Saggers, beware. Though the rest of the world really is thrilled to learn the color of your underwear, the staff at Spirit Airlines is clinging to the conservative notion that pants should be worn around the waist.
The Chicago Tribune reported this week on a man who was asked by flight attendants to pull up his saggies. Apparently the passenger was willing to raise his voice but not his pants. After he became verbally abusive and threatened the attendants, he was booted in his thinly attired bottom and forced to deplane with his traveling companion.
This particular low-rider was more likely kicked off the flight for his threatening rant than for his low-riders.
Note: Once you are kicked off a plane for threatening conduct you may find it hard to get back on any plane. The first time you get the boot your name goes into a no-fly data base. This particular guy is learning the real life cost of being a slave to fashion.
Just in case you did not know, the “saggy pants” phenomena came from prison “fashion”. It is code for “Come do me, I am a prison bitch.”
Of course, I do not expect that every saggy panted moron on the street knows that.
My son (a cop) will be disappointed when this fashion trend ends… these morons with saggies can’t run. It makes it real easy for him to catch em! He said it was around 3 a.m. when he interrupted a burglary in progress by some juveniles, he started chasin this 15 year old who of course was wearing the saggy pants. The chase didn’t last long, because the little idiot’s drawers fell to his ankles. Also his concealed gun fell and skidded off the curb. The gun turned out to be a fake, but it could have got the kid shot.
Saggy pants you say, eh?
Well, I guess it coulda been worse…he coulda had soggy pants…
And Jack, can’t you do something about this idiotic system that makes you enter nonsense to post…there’s always one word that is unreadable…it really wastes time and makes it frustrating to post.
Joseph that idiotic system is a pain and I don’t know that Jack can do anything about it.

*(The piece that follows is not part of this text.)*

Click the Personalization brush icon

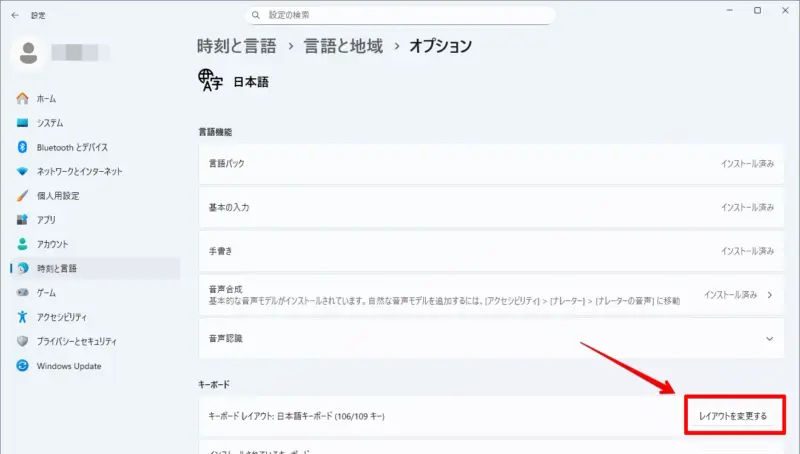click(22, 196)
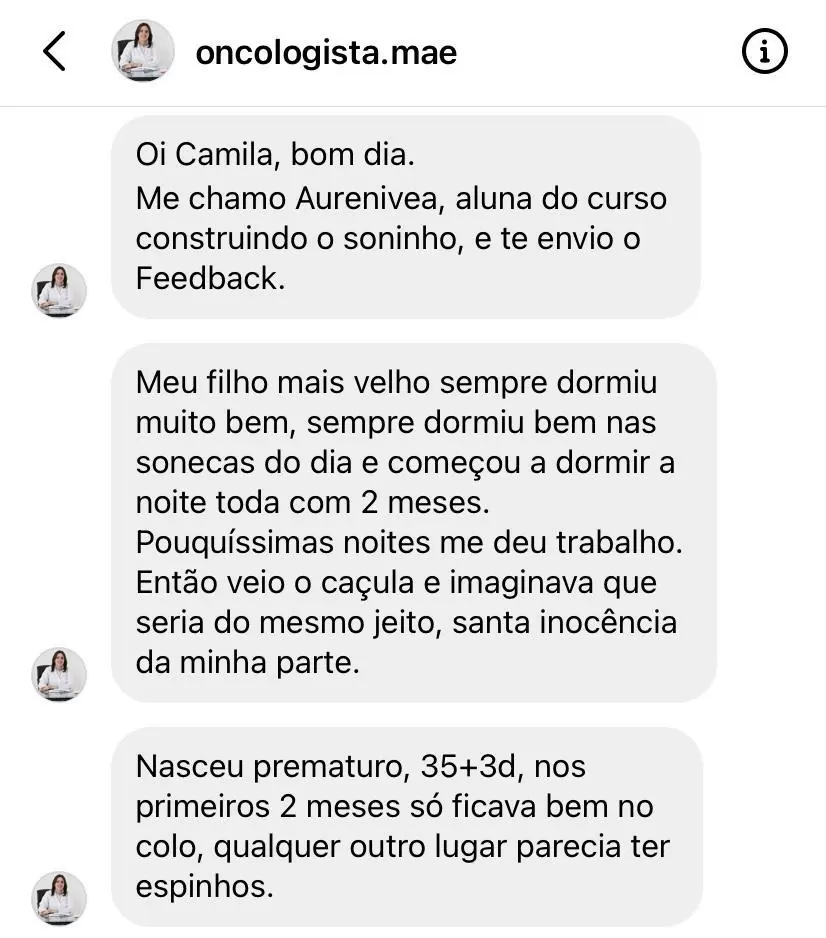Image resolution: width=826 pixels, height=938 pixels.
Task: Select the line starting "Meu filho mais velho"
Action: tap(396, 383)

I do know something that will help. There is a narrow rectangular box to the right of the box where you type the letters. It contains a sound symbol with other symbols above and below it. If you click on the symbol above it will change the words you must duplicate. You can click until something that you can duplicate easily appears.

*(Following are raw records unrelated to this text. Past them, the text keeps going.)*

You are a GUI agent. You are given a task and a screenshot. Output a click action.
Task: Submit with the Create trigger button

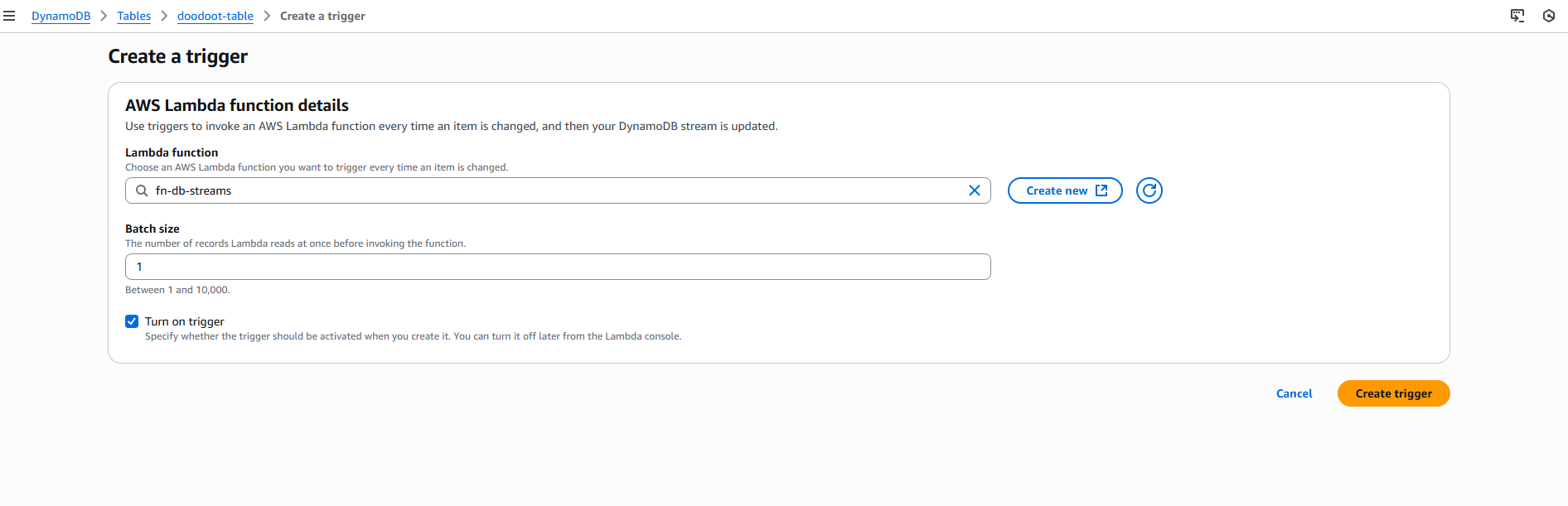point(1393,393)
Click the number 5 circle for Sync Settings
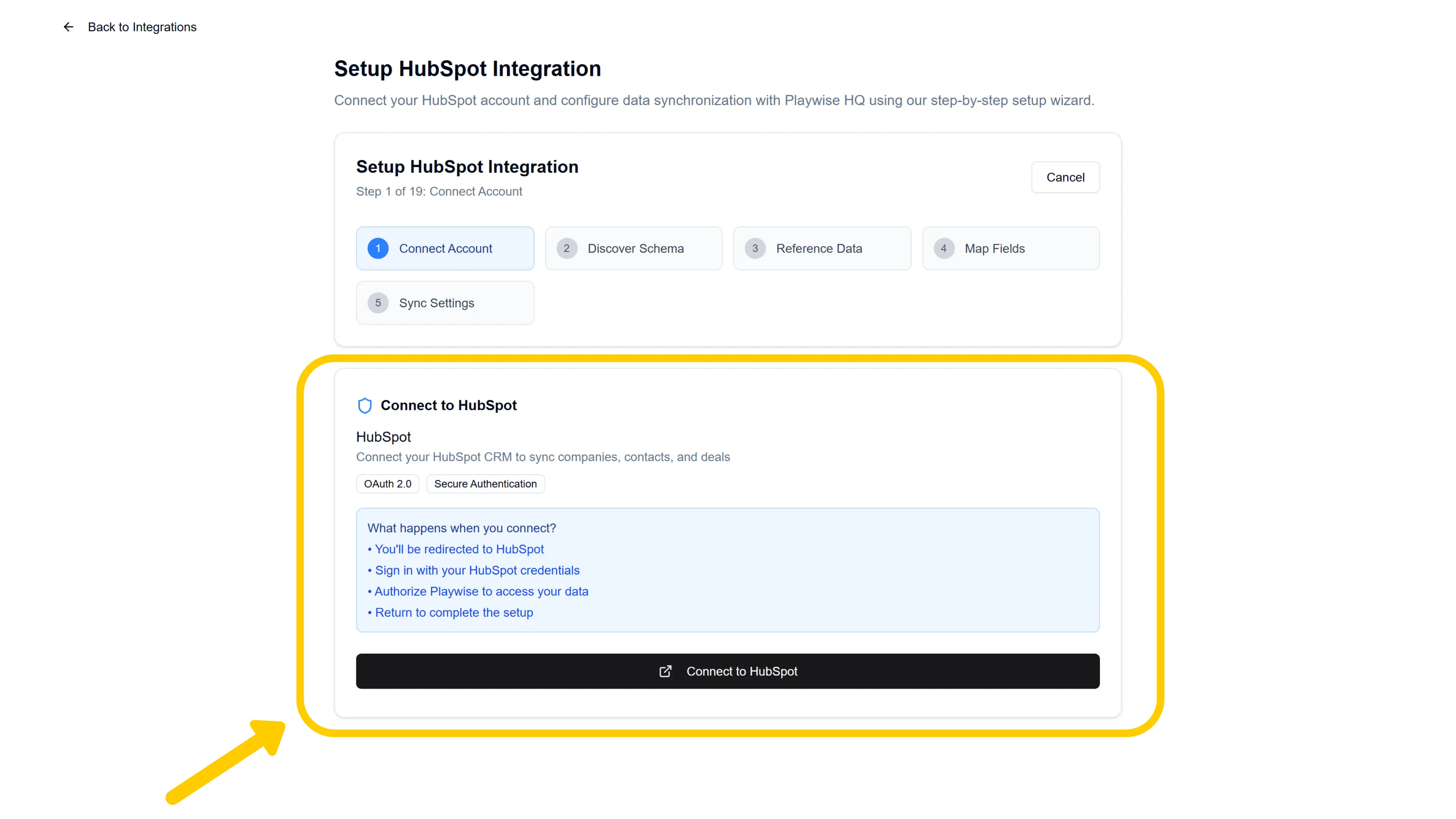 tap(378, 303)
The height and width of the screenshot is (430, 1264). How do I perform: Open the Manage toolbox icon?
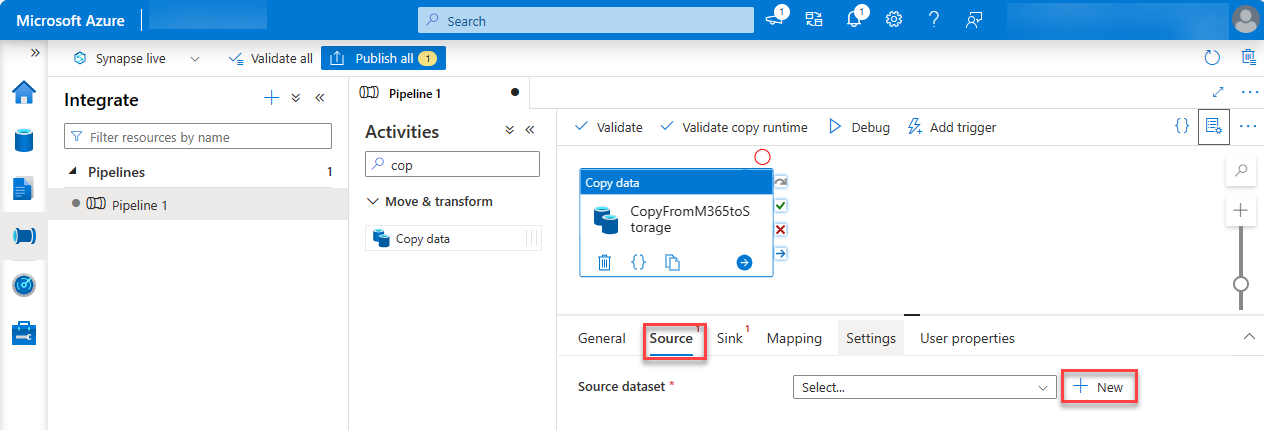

Sorry for the troubles; I hope this helps.
Yes, Miss Tina, you are right about that box.
I use it often but sometimes it gives me words that are even harder to read!
And I use the sound, too. But sometimes it just sounds like a robot cussing at me.
But regarding these characters with saggy pants I don’t know whether to laugh or wince. I usually do the latter.
And Jack, these saggy pants characters should listen to General Larry Platt.
http://www.youtube.com/watch?v=tMwhl4IrPNc
Now Jack, can you tell me what in tarnations has gotten into these youngsters?
Apparently, they can’t take 2 seconds to tuck in their shirts anymore.
And now I’m even seeing old characters doing this.
What the heck is wrong with this country?
“Now Jack, can you tell me what in tarnations has gotten into these youngsters?”
I’m not Jack, but here’s what I think.
They never served in the military and didn’t have a father to teach them how to dress and act appropriately.
I just roll my eyes and pray they don’t bend over. They remind me of a toddler with a full diaper.
Guys in the fifties wore their pants low but geez not down around their thighs!
The good news is that this too shall pass…I shudder to think about what’s next.